It’s only logical to go on an read this book after Me and White Supremacy, as they are answering to each other, one about how to get rid of racism, and this one more on the history and the testimony on racism. It’s also the second book on #BlackLivesMatter that we shared in my fitness book club.
Discussion
I have to say that I’m quite clueless about the damages of racism in the US. I’m just as clueless about the damages of Black racism in France and the UK (I do know about institutional racism in metropolitan France, but I think it’s not just targeted at Black people, it’s quite uniformly targeted at any non-white human being). What I like with this book is that it helps understand how my government is lying about racism in the UK. It’s deeply hurtful to see top officials say with a straight face that there is no institutional racism in the UK when less than a decade ago, we had lots of proof of the opposite. And in a decade, you don’t eliminate wrongful resentment and manipulation. I like the fact that the book shows exactly the opposite.
The book spends a good chapter on these bases that need to be said. We need to acknowledge the past of the UK, what they did, and we need to talk about it. Not shout at each other, talk about it. Knowing the facts of the past is a first step towards the right direction. Educating pupils would be even better.
The second chapter starts with this story around 25 years ago about a teenager being killed just because he was Black. The author shows clearly that there is a racist system at play. Yes, there are people that are less racist, and they showed that the police inquest was subpar and should have been better. It’s just one visible part of the iceberg, but it shows that there is still lots of work to be done and we need to be strong. It makes me think about antisemitism in the Labour party and Islamophobia in the Tories party and two different approaches to racism. Should we be tolerant or intolerant? Well, there is a well known saying stating that we must be tolerant towards everything except intolerance. Rampant racism is an example of what happens when we are not intolerant towards this behavior.
The third chapter tackles something that we also studied in Me and White Supremacy, it’s white privilege. If you already read the previous book, you know what it is, but there are more examples of how it behaves, how young children think that they need to turn white to match what they see on TV. I found that image horrifying, because it’s not something that I felt before. I can only think about it from a far distance when newspapers said that the PM wanted to have a Brexiteer to replace the top civil servant to match the 52% of the population that voted Leave. At the end, they are only representing one part of the population, and this is the same that the Black people have felt for decades at a rate far higher than what I felt when I noticed that these guys don’t want to represent me. That’s the supremacy, it’s a way of not respecting the minority and grabbing everything for themselves. As such, everything we see is geared towards that median shade of skin, white. We don’t average it, we get the median, and that’s for now white.
And this “for now” is what is talked about in the fourth chapter. It starts with an edifying and scary interview of Nick Griffin that really chilled me. Is this for real, can someone really think what he says? So yes, white people may be a minority in the future. So what?
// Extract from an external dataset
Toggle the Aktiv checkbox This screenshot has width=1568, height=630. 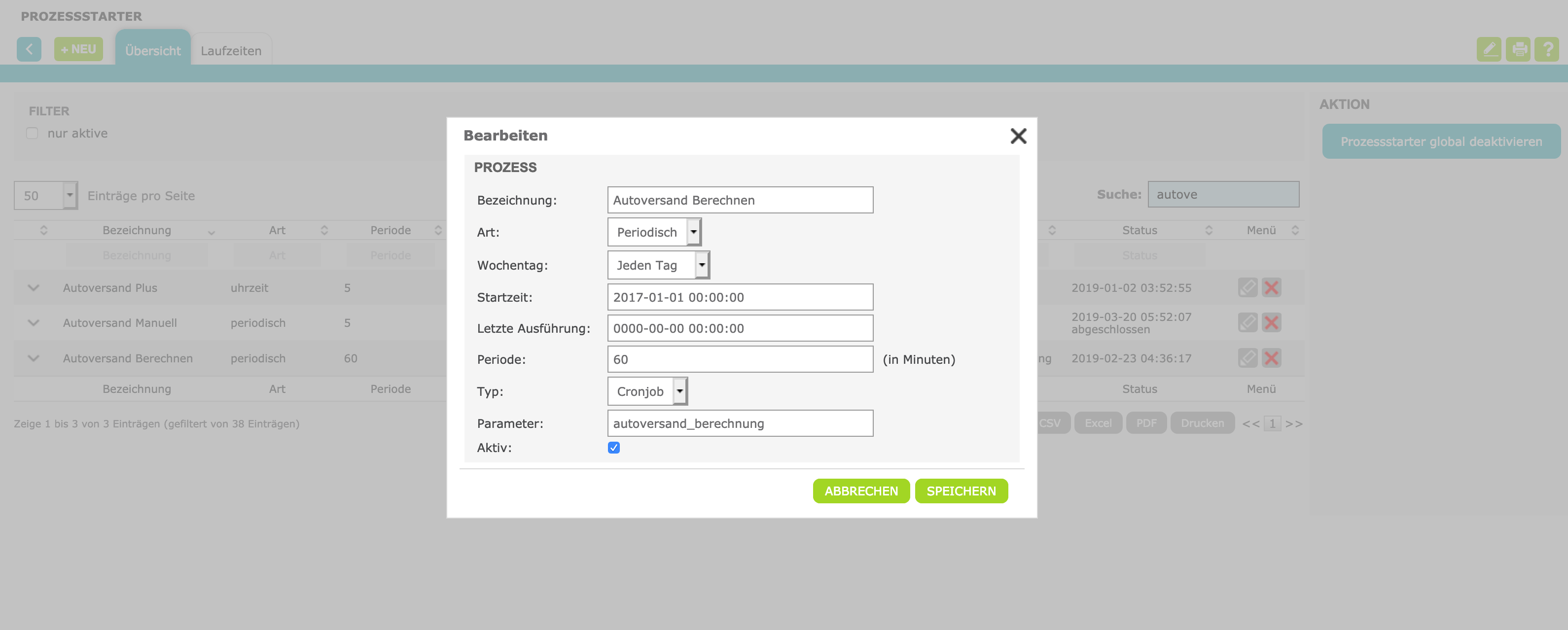[x=613, y=448]
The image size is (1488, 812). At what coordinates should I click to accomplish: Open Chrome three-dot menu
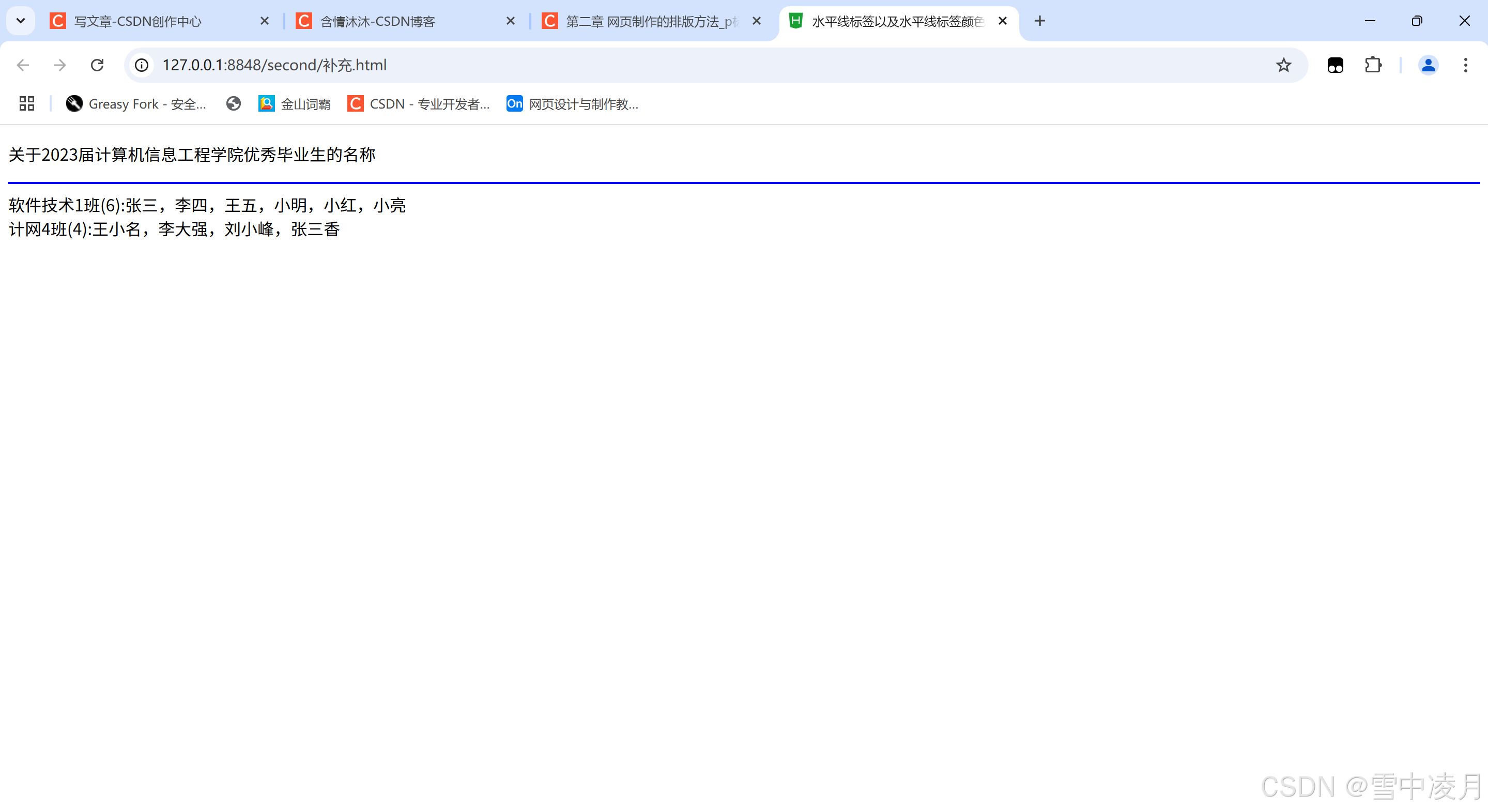1465,65
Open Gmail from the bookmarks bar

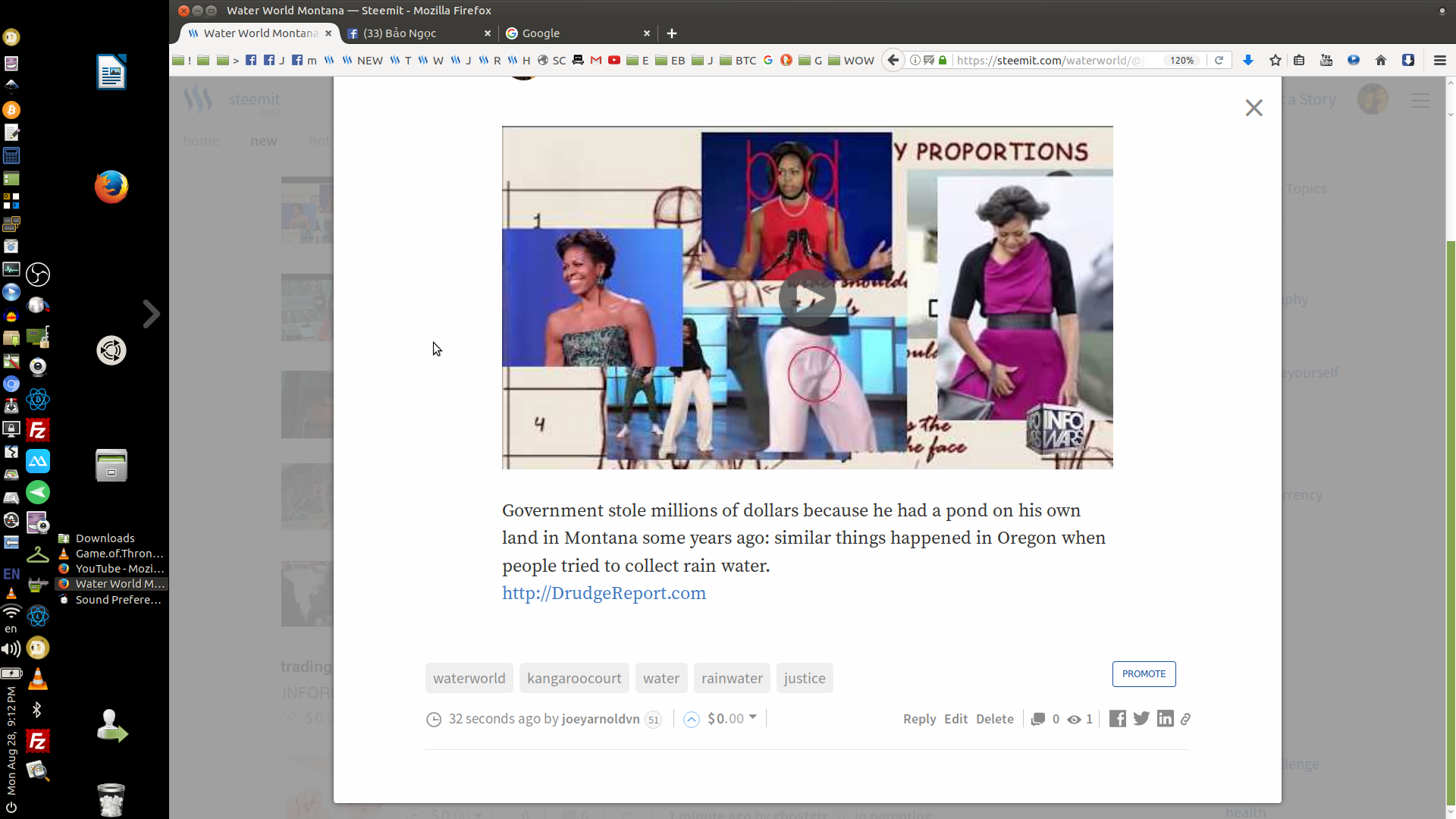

The UK is also an agglomeration of people from different tribes in the past, perhaps originally a white melting pot, but still a melting pot, and with globalization, all our Occidental countries will be even bigger melting pots, and that’s good. That’s because we can confront and share our opinions, our ideas, our skills… And it’s not because the white Caucasian British (male) will no longer be the majority that Black people are going to be the majority. I don’t know about the projections, but with the melting pot, I don’t think that there is going to be one unique ethnicity that will have the majority. And even then, count on it to be as divided and selfish as it was before.
The chapter about feminism appealed to me less, as I was less confronted to this problem, but I do agree that it exists. It probably exists in the LGBTQ community as well where people of color may be more stigmatized and supposed to help white people getting the same rights without their own ethnicity problems being addressed at the same time. It’s really a shame that people keep on lacking empathy even as they ask others to be empathetic with them.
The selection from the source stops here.